Я представляю себе Саманту идущей по обожженной земле, навстречу незнакомым ребятам, которые не догадываются, что происходит в душе девочки. А она, подавляя в себе чувство неуверенности, идет прямо на них и улыбается — через силу, но улыбается! Она не знает, что будет в следующее мгновение. Может быть, эти кричащие и улыбающиеся на один манер чужие и непонятные дети сейчас набросятся на нее?!

И вдруг кто-то в самое ухо прошептал на родном ее языке:

— Саманта! Меня зовут Наташа. Давай дружить!

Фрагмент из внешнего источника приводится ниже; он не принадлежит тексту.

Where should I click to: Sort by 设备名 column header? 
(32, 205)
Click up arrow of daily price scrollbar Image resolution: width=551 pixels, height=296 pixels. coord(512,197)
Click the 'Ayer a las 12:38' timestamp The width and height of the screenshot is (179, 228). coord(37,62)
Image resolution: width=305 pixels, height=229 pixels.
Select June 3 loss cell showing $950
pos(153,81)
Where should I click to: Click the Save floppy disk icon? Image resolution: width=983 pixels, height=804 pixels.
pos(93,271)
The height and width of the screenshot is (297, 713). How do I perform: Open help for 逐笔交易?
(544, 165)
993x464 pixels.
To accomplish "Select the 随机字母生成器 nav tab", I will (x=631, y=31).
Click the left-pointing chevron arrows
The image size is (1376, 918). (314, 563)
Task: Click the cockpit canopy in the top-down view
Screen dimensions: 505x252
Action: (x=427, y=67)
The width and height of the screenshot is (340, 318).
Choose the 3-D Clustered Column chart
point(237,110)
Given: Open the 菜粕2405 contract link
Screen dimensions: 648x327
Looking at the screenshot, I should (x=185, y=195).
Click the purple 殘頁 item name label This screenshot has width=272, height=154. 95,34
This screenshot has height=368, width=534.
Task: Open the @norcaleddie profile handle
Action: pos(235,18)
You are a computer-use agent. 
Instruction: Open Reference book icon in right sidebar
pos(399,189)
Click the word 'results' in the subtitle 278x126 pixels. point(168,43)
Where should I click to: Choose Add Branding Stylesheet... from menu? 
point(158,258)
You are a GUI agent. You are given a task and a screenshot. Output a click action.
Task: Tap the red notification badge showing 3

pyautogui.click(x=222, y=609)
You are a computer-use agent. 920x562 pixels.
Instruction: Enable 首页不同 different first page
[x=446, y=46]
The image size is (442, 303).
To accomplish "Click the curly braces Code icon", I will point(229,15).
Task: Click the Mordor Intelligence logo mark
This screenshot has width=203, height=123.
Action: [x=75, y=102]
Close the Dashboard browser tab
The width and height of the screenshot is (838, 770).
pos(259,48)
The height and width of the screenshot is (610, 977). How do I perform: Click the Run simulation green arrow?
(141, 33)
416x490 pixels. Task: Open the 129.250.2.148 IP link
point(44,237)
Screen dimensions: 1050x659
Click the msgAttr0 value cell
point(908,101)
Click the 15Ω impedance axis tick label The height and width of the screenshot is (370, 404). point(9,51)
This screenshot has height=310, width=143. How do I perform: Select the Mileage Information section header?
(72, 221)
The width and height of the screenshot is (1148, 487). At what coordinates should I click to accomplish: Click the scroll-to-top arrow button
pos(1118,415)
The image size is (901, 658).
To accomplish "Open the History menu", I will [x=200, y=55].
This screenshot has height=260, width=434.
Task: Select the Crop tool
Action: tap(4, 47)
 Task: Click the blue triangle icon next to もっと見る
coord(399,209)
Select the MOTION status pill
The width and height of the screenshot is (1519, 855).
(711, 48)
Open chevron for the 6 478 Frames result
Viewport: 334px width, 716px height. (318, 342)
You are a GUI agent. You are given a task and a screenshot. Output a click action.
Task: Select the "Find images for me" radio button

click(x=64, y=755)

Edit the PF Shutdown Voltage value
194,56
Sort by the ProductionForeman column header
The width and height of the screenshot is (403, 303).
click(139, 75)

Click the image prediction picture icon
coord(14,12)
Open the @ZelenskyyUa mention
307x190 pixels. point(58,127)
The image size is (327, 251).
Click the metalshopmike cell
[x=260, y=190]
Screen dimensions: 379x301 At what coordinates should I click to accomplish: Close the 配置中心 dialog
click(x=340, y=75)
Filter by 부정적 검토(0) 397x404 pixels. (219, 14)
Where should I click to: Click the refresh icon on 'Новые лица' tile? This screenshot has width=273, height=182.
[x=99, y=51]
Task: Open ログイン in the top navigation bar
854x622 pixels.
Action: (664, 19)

Наташа! Счастливое русское имя. Уже две Наташи есть в числе Самантиных друзей. И снова — Наташа.

Саманта оглянулась и увидела девочку, одетую, как все, — белая блузка, алая косынка, завязанная на груди узлом. Большие карие глаза излучали тепло и дружелюбие.

— Давай дружить! — согласилась Саманта, и сразу отлегло от сердца. Лучи перестали обжигать лицо, ребята заговорили нормально, только непонятно. Каждый тянул к ней руку, хлопал ее по плечу, улыбался ей.

«Са-ман-та! Сам-ман-та!», как отгремевший гром, отнесло куда-то в сторону. А может быть, этого ничего и не было?

Саманта крепко сжимала руку девочки, улыбалась и что-то говорила, говорила. А ребята, хотя и не понимали ее, кивали головами и тоже что-то по-своему говорили. Стало легко и радостно.